-- WORK INSTRUCTIONS --
All that is needed is the listing, transcribed exactly and in full.

-- TASK INPUT --
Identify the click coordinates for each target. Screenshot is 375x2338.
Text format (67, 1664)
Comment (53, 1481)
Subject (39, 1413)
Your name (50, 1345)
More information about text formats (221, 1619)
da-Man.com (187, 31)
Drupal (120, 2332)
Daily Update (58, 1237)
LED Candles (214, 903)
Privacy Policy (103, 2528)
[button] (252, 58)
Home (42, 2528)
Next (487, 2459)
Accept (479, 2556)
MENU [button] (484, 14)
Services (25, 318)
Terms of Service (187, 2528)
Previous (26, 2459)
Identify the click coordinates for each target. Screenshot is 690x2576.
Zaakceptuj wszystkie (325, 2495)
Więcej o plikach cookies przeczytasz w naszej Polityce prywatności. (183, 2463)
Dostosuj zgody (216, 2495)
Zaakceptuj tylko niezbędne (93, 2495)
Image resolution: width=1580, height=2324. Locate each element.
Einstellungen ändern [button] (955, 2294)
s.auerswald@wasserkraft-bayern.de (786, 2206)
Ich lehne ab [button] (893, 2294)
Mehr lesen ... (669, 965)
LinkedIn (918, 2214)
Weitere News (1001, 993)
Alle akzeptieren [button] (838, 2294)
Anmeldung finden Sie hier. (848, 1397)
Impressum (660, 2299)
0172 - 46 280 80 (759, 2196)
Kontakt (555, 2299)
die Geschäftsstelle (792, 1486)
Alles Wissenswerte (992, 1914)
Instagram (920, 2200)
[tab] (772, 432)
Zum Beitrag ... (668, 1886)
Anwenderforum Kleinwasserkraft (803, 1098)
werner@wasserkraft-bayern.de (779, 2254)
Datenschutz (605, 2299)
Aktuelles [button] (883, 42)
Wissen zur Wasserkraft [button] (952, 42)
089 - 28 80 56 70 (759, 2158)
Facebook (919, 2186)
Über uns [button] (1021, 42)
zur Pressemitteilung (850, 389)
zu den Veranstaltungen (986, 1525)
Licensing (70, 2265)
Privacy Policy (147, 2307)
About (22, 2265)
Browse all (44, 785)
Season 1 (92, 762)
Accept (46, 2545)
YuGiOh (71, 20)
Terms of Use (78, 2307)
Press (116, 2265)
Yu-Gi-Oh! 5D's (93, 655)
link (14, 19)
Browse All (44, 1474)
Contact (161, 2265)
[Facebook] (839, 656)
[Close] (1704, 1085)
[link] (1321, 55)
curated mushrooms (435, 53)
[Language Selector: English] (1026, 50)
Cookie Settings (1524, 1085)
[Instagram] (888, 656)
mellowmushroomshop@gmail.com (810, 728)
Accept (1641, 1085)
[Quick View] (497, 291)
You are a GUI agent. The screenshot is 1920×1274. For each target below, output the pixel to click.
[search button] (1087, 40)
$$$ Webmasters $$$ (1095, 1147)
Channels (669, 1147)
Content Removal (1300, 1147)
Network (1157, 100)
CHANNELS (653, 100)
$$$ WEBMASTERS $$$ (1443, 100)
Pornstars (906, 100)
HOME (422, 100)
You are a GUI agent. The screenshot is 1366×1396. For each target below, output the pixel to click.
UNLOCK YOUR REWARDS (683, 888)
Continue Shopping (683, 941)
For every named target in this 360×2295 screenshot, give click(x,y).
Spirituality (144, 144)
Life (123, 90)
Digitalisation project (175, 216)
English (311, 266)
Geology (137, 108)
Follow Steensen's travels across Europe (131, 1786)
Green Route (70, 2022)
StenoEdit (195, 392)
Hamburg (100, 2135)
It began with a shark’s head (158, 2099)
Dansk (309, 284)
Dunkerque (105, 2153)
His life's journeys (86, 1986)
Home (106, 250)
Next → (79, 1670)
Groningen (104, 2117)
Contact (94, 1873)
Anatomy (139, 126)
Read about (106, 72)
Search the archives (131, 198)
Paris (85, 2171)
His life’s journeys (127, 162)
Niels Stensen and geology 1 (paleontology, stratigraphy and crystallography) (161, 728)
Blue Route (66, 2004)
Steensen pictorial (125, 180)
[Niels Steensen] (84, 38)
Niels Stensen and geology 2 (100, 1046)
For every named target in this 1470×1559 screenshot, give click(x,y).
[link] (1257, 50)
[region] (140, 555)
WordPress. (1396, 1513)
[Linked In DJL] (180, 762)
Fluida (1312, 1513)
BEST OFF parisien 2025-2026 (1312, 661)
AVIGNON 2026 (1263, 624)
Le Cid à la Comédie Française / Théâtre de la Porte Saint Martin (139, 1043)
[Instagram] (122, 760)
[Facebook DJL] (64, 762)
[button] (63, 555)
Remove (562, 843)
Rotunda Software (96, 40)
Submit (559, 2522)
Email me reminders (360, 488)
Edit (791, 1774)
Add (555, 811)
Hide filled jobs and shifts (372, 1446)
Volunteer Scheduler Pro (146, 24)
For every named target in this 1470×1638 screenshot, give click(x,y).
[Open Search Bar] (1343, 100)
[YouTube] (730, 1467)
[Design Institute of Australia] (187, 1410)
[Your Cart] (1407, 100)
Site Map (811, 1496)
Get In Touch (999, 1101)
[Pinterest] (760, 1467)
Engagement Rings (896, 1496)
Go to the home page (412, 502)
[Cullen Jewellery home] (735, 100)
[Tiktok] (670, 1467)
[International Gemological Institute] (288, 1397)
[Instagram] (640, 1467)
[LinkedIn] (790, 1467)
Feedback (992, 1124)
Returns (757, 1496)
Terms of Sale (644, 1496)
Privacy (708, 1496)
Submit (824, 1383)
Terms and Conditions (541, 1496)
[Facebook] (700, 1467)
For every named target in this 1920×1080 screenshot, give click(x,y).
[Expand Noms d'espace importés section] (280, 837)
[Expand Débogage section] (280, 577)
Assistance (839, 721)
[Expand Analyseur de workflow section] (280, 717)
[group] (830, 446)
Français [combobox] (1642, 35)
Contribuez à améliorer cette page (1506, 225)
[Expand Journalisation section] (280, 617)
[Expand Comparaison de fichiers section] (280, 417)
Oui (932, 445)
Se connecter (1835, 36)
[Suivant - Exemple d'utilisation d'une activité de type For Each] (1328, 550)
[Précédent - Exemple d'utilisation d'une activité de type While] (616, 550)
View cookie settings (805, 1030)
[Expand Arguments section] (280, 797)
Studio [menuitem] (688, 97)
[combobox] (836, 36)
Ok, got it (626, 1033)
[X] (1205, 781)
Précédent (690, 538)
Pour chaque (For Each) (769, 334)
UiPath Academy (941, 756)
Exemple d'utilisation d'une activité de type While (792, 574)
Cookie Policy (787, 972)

-- REPLY TO THE EXERCISE --
Identify the click coordinates for each target. Screenshot is 375x2338.
Text format (67, 1664)
Comment (53, 1481)
Subject (39, 1413)
Your name (50, 1345)
More information about text formats (221, 1619)
da-Man.com (187, 31)
Drupal (120, 2332)
Daily Update (58, 1237)
LED Candles (214, 903)
Privacy Policy (103, 2528)
[button] (252, 58)
Home (42, 2528)
Next (487, 2459)
Accept (479, 2556)
MENU [button] (484, 14)
Services (25, 318)
Terms of Service (187, 2528)
Previous (26, 2459)
Identify the click coordinates for each target. Screenshot is 690x2576.
Zaakceptuj wszystkie (325, 2495)
Więcej o plikach cookies przeczytasz w naszej Polityce prywatności. (183, 2463)
Dostosuj zgody (216, 2495)
Zaakceptuj tylko niezbędne (93, 2495)
Image resolution: width=1580, height=2324. Locate each element.
Einstellungen ändern [button] (955, 2294)
s.auerswald@wasserkraft-bayern.de (786, 2206)
Ich lehne ab [button] (893, 2294)
Mehr lesen ... (669, 965)
LinkedIn (918, 2214)
Weitere News (1001, 993)
Alle akzeptieren [button] (838, 2294)
Anmeldung finden Sie hier. (848, 1397)
Impressum (660, 2299)
0172 - 46 280 80 (759, 2196)
Kontakt (555, 2299)
die Geschäftsstelle (792, 1486)
Alles Wissenswerte (992, 1914)
Instagram (920, 2200)
[tab] (772, 432)
Zum Beitrag ... (668, 1886)
Anwenderforum Kleinwasserkraft (803, 1098)
werner@wasserkraft-bayern.de (779, 2254)
Datenschutz (605, 2299)
Aktuelles [button] (883, 42)
Wissen zur Wasserkraft [button] (952, 42)
089 - 28 80 56 70 (759, 2158)
Facebook (919, 2186)
Über uns [button] (1021, 42)
zur Pressemitteilung (850, 389)
zu den Veranstaltungen (986, 1525)
Licensing (70, 2265)
Privacy Policy (147, 2307)
About (22, 2265)
Browse all (44, 785)
Season 1 (92, 762)
Accept (46, 2545)
YuGiOh (71, 20)
Terms of Use (78, 2307)
Press (116, 2265)
Yu-Gi-Oh! 5D's (93, 655)
link (14, 19)
Browse All (44, 1474)
Contact (161, 2265)
[Facebook] (839, 656)
[Close] (1704, 1085)
[link] (1321, 55)
curated mushrooms (435, 53)
[Language Selector: English] (1026, 50)
Cookie Settings (1524, 1085)
[Instagram] (888, 656)
mellowmushroomshop@gmail.com (810, 728)
Accept (1641, 1085)
[Quick View] (497, 291)
You are a GUI agent. The screenshot is 1920×1274. For each target below, output the pixel to click.
[search button] (1087, 40)
$$$ Webmasters $$$ (1095, 1147)
Channels (669, 1147)
Content Removal (1300, 1147)
Network (1157, 100)
CHANNELS (653, 100)
$$$ WEBMASTERS $$$ (1443, 100)
Pornstars (906, 100)
HOME (422, 100)
You are a GUI agent. The screenshot is 1366×1396. For each target below, output the pixel to click.
UNLOCK YOUR REWARDS (683, 888)
Continue Shopping (683, 941)
For every named target in this 360×2295 screenshot, give click(x,y).
Spirituality (144, 144)
Life (123, 90)
Digitalisation project (175, 216)
English (311, 266)
Geology (137, 108)
Follow Steensen's travels across Europe (131, 1786)
Green Route (70, 2022)
StenoEdit (195, 392)
Hamburg (100, 2135)
It began with a shark’s head (158, 2099)
Dansk (309, 284)
Dunkerque (105, 2153)
His life's journeys (86, 1986)
Home (106, 250)
Next → (79, 1670)
Groningen (104, 2117)
Contact (94, 1873)
Anatomy (139, 126)
Read about (106, 72)
Search the archives (131, 198)
Paris (85, 2171)
His life’s journeys (127, 162)
Niels Stensen and geology 1 (paleontology, stratigraphy and crystallography) (161, 728)
Blue Route (66, 2004)
Steensen pictorial (125, 180)
[Niels Steensen] (84, 38)
Niels Stensen and geology 2 (100, 1046)
For every named target in this 1470×1559 screenshot, give click(x,y).
[link] (1257, 50)
[region] (140, 555)
WordPress. (1396, 1513)
[Linked In DJL] (180, 762)
Fluida (1312, 1513)
BEST OFF parisien 2025-2026 (1312, 661)
AVIGNON 2026 (1263, 624)
Le Cid à la Comédie Française / Théâtre de la Porte Saint Martin (139, 1043)
[Instagram] (122, 760)
[Facebook DJL] (64, 762)
[button] (63, 555)
Remove (562, 843)
Rotunda Software (96, 40)
Submit (559, 2522)
Email me reminders (360, 488)
Edit (791, 1774)
Add (555, 811)
Hide filled jobs and shifts (372, 1446)
Volunteer Scheduler Pro (146, 24)
For every named target in this 1470×1638 screenshot, give click(x,y).
[Open Search Bar] (1343, 100)
[YouTube] (730, 1467)
[Design Institute of Australia] (187, 1410)
[Your Cart] (1407, 100)
Site Map (811, 1496)
Get In Touch (999, 1101)
[Pinterest] (760, 1467)
Engagement Rings (896, 1496)
Go to the home page (412, 502)
[Cullen Jewellery home] (735, 100)
[Tiktok] (670, 1467)
[International Gemological Institute] (288, 1397)
[Instagram] (640, 1467)
[LinkedIn] (790, 1467)
Feedback (992, 1124)
Returns (757, 1496)
Terms of Sale (644, 1496)
Privacy (708, 1496)
Submit (824, 1383)
Terms and Conditions (541, 1496)
[Facebook] (700, 1467)
For every named target in this 1920×1080 screenshot, give click(x,y).
[Expand Noms d'espace importés section] (280, 837)
[Expand Débogage section] (280, 577)
Assistance (839, 721)
[Expand Analyseur de workflow section] (280, 717)
[group] (830, 446)
Français [combobox] (1642, 35)
Contribuez à améliorer cette page (1506, 225)
[Expand Journalisation section] (280, 617)
[Expand Comparaison de fichiers section] (280, 417)
Oui (932, 445)
Se connecter (1835, 36)
[Suivant - Exemple d'utilisation d'une activité de type For Each] (1328, 550)
[Précédent - Exemple d'utilisation d'une activité de type While] (616, 550)
View cookie settings (805, 1030)
[Expand Arguments section] (280, 797)
Studio [menuitem] (688, 97)
[combobox] (836, 36)
Ok, got it (626, 1033)
[X] (1205, 781)
Précédent (690, 538)
Pour chaque (For Each) (769, 334)
UiPath Academy (941, 756)
Exemple d'utilisation d'une activité de type While (792, 574)
Cookie Policy (787, 972)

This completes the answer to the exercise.